If tapestries must be painted, let them by all means follow the style of the ancient verdure or foliage tapestries, and be used for the same purpose—to cover an otherwise blank wall. This is legitimate, and even beautiful, but it is painting, and should be frankly acknowledged to be such, and no attempt made to have them masquerade as genuine and costly weavings. It is simply and always painting, although in the style and spirit of early tapestries. Productions of this sort, where real skill in textile painting is used, are quite worthy of admiration and respect.

I remember seeing, in the Swedish exhibit of women's work in the Woman's Building at the Columbian Exposition, a screen which had evidently been copied from an old bit of verdure tapestry. At the base were broad-leaved water-plants, each leaf carefully copied in blocks and patches of colour, with even the effect of the little empty space—where one thread passes to the back in weaving, to make room for one of another colour brought forward—imitated by a dot of black to simulate the tiny shadow-filled pen-point of a hole.

Now whether this was art or not I leave to French critics to decide, but it was at least admirable imitation; and any one able to cover the wall spaces between bookcases in a library with such imitation would find them as richly set as if it were veritable tapestry.

This is a very different thing from a painted tapestry, perhaps enlarged from a photograph or engraving of a painting the original of which the tapestry-painter had never even seen—the destiny of which unfortunate copy, changed in size, colour, and all the qualities which gave value to the original, is probably to be hung as a picture in the centre of a space of wall-paper totally antagonistic in colour.

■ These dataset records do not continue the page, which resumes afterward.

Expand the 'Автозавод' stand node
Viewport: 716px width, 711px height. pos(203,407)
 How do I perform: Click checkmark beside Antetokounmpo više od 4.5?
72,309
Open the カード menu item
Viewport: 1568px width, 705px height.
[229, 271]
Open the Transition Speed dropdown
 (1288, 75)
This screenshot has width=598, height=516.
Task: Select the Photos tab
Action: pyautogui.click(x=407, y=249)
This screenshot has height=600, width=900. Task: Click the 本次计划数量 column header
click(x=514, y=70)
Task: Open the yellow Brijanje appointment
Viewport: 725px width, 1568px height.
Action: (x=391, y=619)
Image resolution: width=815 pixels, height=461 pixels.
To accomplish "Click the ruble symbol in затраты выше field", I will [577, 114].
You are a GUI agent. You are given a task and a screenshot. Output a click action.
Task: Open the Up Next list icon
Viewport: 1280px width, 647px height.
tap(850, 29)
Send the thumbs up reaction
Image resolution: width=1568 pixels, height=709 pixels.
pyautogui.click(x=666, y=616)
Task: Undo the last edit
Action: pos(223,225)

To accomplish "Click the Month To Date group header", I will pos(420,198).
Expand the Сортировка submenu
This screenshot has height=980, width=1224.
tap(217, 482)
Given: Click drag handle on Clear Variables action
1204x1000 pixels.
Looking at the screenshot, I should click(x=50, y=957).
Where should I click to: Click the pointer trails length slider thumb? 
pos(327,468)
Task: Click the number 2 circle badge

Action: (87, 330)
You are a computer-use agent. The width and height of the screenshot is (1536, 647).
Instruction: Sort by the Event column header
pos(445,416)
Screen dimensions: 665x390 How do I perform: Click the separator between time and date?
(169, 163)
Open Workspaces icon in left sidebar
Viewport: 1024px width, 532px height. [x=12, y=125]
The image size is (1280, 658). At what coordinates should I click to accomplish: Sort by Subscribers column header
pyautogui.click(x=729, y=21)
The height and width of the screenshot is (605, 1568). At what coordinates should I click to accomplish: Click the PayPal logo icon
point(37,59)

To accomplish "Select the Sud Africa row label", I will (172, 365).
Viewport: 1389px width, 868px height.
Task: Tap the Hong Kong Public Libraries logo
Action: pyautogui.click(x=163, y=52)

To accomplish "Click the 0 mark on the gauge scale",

When I see these things I long to curb the ambition of the unfortunate tapestry-painter until a course of study has taught him or her the proper use of a really useful process; for whether the object is to produce a decoration or a simulated tapestry, it is not attained by these methods.

The ordinary process of painting in dyes upon a wool or linen fabric woven in tapestry method, and fixing the colour with heat, enables the painter—if a true tapestry subject is chosen and tapestry effects carefully studied—to produce really effective and good things, and this opens a much larger field to the woman decorator than the ordinary unstudied shams which have thrown what might become in time a large and useful art-industry into neglect and disrepute.

I have seen the walls of a library hung with Siberian linen, stained in landscape design in the old blues and greens which give tapestry its decorative value, and found it a delightful wall-covering. Indeed we may lay it down as a principle in decoration that while we may use and adapt any decorative effect we must not attempt to make it pass for the thing which suggested the effect.

Coarse and carefully woven linens, used as I have indicated, are really far better than old tapestries for modern houses, because the design can be adapted to the specific purpose and the texture itself can be easily cleaned and is more appropriate to the close walls and less airy rooms of this century.